Philosopher Paul Brunton encouraged people to "be content to plant seed-thoughts, and wait and work patiently, knowing and believing in the inherent power of true ideas to grow in their proper time into mature, fruitful existence." In I Am Thinking My Life, Allysun Atwater gives us an enlivening child's-eye view of this imperturbable cultivation.

Atwater — an educator, author, and non-practicing attorney — wrote this book while struggling with a chronic illness. In her Author's Note, she writes that the changes she needed to make to accommodate illness made her feel "as if I had to start over at square one" and that, rebuilding her life, "I found hope in my own power to dream, envision, and nurse my ideas and goals into reality." Her hefty motivation gives this book something way beyond the ordinary I-can-be-whoever-I-want-to-be variety, which may have some merit but can come across as detached from people's actual challenges and heartaches.

The unnamed narrator, a brown-skinned girl with wide eyes and colorful beads in her hair, tells us, "I am creating a universe. I am communicating with the world." Illustrator Stevie Lewis brings these ideas alive as the girl constructs a city with her blocks, toy cars, and miniature creatures. We then get to see inside the city: how it feels to the girl from within her imagination. The buildings she put together are all around her; the creatures are striding down the streets; and she herself has one hand raised to the heavens, the other lowered to the earth, a look of concentration and delight on her face, as if she's centrally instrumental in manifesting all this ... which indeed, she is.

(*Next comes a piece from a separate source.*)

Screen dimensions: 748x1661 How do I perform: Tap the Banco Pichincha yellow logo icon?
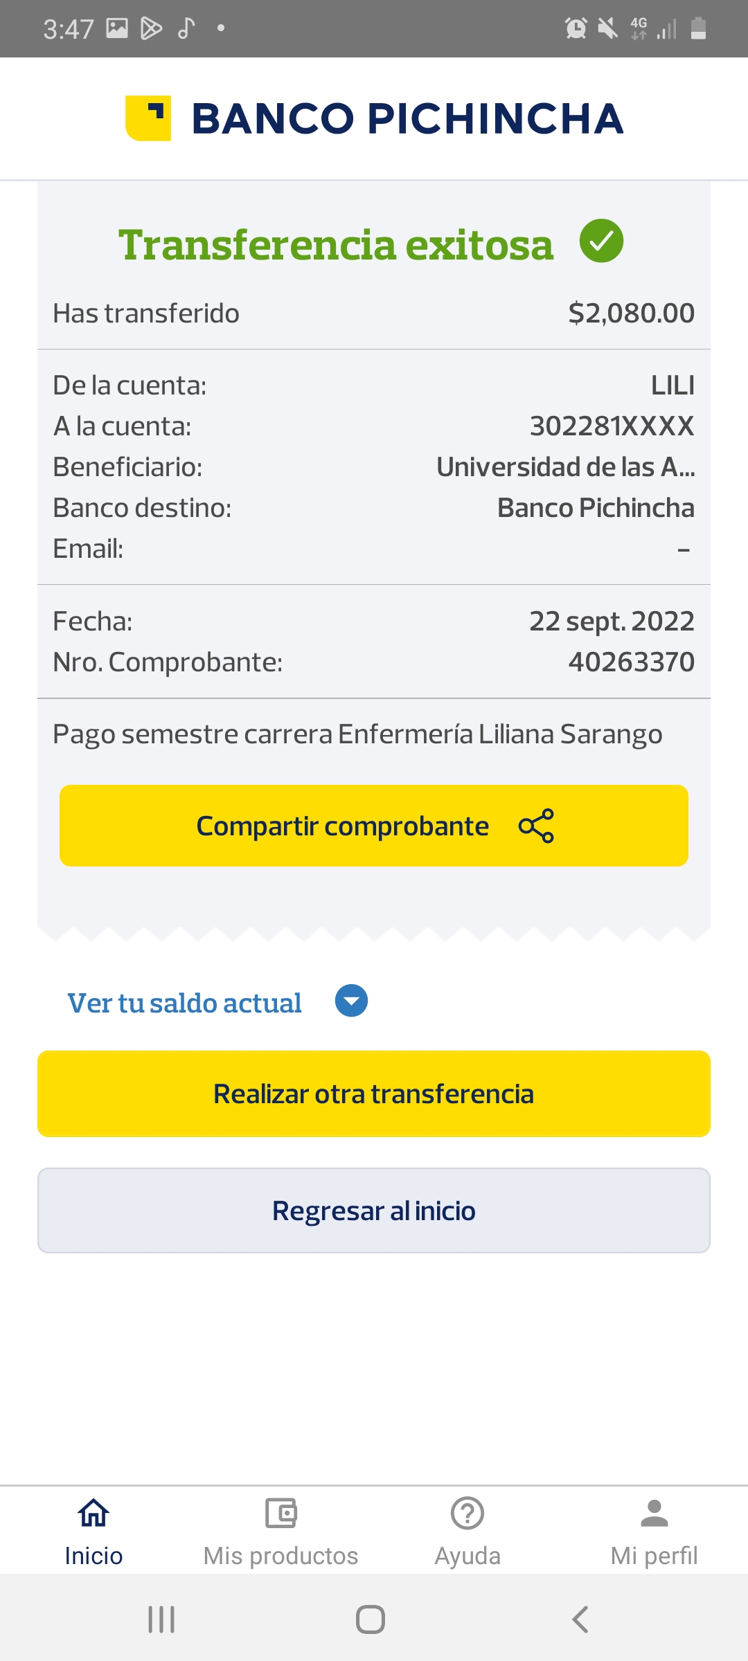point(148,118)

Later, she sculpts a dancing figure of who she wants to become, and on the next page we see this being behind her as her future, full-grown, radiant, joyful self:

"I am sculpting my world. I am clay. I am motion. I am light."

The book acknowledges storms, thunderclouds, and tears. It also recognizes that "even though it's difficult, I search and search inside myself and ... There it is!" A brilliant star blazes through the darkness on the accompanying page.

The book emphasizes the power of creativity, imagination, and lovingkindness focused both inward and outward. The reading-age range is listed as three to seven years old, but all of us can benefit from the book's energy of positive intention as we consider how to embody this phrase:

"I breathe meaning into my life through my thoughts and then my actions."